- Assembly says real-world emissions should heed limit in 2017
- Parliament takes tougher stance than commission, EU nations
The European Parliament weighed into the controversy over Volkswagen AG’s deception on car pollution, saying a planned tougher testing regime in Europe should take full effect within two years.
The European Union assembly said autos’ real-world emissions of smog-causing nitrogen oxides should heed the EU limit by end-2017. That’s a tougher stance than many EU governments and the European Commission, the bloc’s regulatory arm, have taken as Europe prepares to gauge NOx pollution under real driving conditions as of September 2017 in response to evidence that discharges on the road are 400 percent to 500 percent higher than in laboratories.
The commission is proposing to let real-world NOx emissions exceed permissible discharges by as much as 60 percent for a further two years until September 2019, when the actual EU limit of 80 milligrams a kilometer would be enforced, according to two officials who spoke on the condition of anonymity because the deliberations are private. Many EU nations including Germany want more leeway for carmakers to overshoot the limit starting in September 2017, said one official.

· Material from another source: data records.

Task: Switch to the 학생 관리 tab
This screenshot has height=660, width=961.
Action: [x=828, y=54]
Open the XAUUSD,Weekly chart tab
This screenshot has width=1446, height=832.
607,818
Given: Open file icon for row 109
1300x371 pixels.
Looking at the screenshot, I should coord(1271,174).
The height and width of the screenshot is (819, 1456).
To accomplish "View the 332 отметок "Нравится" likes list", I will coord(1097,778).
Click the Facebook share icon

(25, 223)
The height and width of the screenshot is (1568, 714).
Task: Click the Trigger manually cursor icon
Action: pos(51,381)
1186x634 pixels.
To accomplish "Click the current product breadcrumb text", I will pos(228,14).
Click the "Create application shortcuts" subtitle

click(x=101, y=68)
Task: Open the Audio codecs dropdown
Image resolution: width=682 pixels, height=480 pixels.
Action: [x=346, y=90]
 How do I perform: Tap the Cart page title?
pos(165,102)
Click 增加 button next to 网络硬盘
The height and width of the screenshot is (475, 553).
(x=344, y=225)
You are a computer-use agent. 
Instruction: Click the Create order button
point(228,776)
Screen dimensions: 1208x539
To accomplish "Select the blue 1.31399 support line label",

“The reliability and robustness of the test procedure for vehicles is of crucial importance for the attainment of the emission limits and thereby for the protection of public health and the environment in the EU,” the 28-nation Parliament said in a non-binding resolution approved on Tuesday in Strasbourg, France. The assembly said any overshoot of the EU limit on NOx in road tests should reflect “only the possible tolerances of the emissions measurement procedure in place by 2017.”
Europe is trying to balance consumer and producer interests a month after Germany-based Volkswagen admitted to having fitted diesel engines with software to cheat U.S. checks on NOx emissions. The company’s deception is potentially politically explosive in Europe because more than half the cars in the region are powered by diesel and many EU nations have struggled to meet clean-air goals meant to tackle human sicknesses and premature deaths.
National bureaucrats in the EU are due to vote on the commission proposal for road testing on Wednesday in Brussels. A rejection would push the plan up to ministerial level for a decision, making the issue more political. The EU Parliament will have a yes-or-no say on the matter at the end of the rule-making process.